Arrow arrays can also be sub-sliced:

sli := array.NewSlice(arr2, 1, 5).(*array.Int32)
defer sli.Release()

// slice = [2 3 (null) 5]
fmt.Printf("slice = %v\n", sli)

Similar code can be written for arrays of float64, float32, unsigned integers, etc… But not everything can be mapped or simply expressed in terms of these basic primitives. What if we need a more detailed data type? That is expressed with Lists or Structs.

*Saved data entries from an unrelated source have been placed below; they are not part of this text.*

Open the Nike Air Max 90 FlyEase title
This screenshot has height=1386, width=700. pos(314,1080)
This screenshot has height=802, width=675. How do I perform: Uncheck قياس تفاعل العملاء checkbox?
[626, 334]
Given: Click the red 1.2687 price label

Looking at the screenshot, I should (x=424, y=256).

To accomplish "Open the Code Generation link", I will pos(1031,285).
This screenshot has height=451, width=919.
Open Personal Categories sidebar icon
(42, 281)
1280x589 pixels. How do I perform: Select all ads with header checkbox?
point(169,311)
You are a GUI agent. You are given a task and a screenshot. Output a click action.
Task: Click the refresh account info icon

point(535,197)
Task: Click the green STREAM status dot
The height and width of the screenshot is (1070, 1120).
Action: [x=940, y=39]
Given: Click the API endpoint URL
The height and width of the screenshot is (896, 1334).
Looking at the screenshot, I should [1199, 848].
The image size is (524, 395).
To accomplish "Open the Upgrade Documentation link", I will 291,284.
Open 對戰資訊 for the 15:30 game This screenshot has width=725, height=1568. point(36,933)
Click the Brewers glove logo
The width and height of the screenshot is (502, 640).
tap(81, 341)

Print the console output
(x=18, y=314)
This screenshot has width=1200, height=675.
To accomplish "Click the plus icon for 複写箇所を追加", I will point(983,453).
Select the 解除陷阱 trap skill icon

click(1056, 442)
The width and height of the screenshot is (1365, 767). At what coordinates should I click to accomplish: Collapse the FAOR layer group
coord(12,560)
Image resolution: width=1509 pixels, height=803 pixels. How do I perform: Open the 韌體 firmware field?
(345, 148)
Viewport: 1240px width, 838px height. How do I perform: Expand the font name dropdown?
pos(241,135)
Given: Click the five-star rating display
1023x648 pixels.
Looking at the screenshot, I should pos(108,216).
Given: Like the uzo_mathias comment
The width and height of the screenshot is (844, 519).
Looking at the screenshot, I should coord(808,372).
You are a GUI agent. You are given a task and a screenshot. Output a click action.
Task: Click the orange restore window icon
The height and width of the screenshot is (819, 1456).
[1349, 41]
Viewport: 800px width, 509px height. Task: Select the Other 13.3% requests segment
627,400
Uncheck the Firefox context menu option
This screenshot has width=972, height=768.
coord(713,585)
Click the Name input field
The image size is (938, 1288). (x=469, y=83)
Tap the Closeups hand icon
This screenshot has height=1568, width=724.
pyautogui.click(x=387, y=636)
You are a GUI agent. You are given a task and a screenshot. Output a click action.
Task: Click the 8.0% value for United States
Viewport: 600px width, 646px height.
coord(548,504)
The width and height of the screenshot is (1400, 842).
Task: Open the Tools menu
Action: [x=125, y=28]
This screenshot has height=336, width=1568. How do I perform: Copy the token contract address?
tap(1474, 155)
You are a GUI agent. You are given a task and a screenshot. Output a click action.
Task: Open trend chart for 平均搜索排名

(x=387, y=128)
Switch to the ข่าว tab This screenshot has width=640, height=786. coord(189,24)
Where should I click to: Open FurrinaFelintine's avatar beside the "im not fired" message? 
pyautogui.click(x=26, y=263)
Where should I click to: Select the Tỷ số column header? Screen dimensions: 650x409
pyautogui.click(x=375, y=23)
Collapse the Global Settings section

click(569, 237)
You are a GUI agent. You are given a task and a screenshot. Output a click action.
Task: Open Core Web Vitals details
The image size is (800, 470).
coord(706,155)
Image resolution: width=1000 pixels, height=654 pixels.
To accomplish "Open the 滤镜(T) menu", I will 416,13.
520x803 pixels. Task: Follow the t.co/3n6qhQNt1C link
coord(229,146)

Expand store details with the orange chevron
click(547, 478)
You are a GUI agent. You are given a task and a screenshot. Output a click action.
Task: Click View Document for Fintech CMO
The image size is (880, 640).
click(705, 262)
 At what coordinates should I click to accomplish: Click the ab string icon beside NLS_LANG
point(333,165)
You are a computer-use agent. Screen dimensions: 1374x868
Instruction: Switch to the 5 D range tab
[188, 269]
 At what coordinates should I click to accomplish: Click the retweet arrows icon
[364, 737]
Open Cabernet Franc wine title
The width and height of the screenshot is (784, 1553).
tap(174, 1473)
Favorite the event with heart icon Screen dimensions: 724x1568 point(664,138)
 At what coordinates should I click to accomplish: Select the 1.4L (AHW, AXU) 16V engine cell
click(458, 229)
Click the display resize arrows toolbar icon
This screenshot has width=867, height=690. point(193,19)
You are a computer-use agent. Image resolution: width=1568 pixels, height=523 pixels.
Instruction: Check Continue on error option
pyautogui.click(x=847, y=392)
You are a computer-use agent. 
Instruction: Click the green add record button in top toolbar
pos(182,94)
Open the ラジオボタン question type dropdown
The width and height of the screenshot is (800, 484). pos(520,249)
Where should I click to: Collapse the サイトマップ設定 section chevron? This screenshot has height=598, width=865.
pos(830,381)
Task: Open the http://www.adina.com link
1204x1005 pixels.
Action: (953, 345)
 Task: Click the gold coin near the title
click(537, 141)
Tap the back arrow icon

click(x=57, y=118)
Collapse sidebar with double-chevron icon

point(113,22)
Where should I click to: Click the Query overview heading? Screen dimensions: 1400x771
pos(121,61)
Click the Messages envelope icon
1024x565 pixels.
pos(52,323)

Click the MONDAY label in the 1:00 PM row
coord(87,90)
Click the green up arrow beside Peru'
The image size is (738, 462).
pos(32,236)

Let us imagine we need to represent an array of “Person” type like:

type Person struct {
	Name  string
	Age   int32    // presumably, int8 should suffice.
	Langs []string // natural or programming languages.
}

Handling nested data and finding an efficient representation for this kind data are key features of the Apache Arrow project. Minute details of this efficient representation are reported in the memory layout document.

Structured types in Arrow can be seen as entries in a database, with a specified schema. While many databases are row oriented, data is column-oriented in Arrow:

simd

The reasoning behind organizing data along columns instead of rows is that:

  • compression should work better for data of the same type, (presumably, data should be relatively similar)
  • many workloads only care about a few columns to perform their analyses, the other columns can be left at rest on disk,
  • one can leverage vectorized instructions to carry operations.

This is the well-known structure of arrays (SoA) vs arrays of structure (AoS) debate.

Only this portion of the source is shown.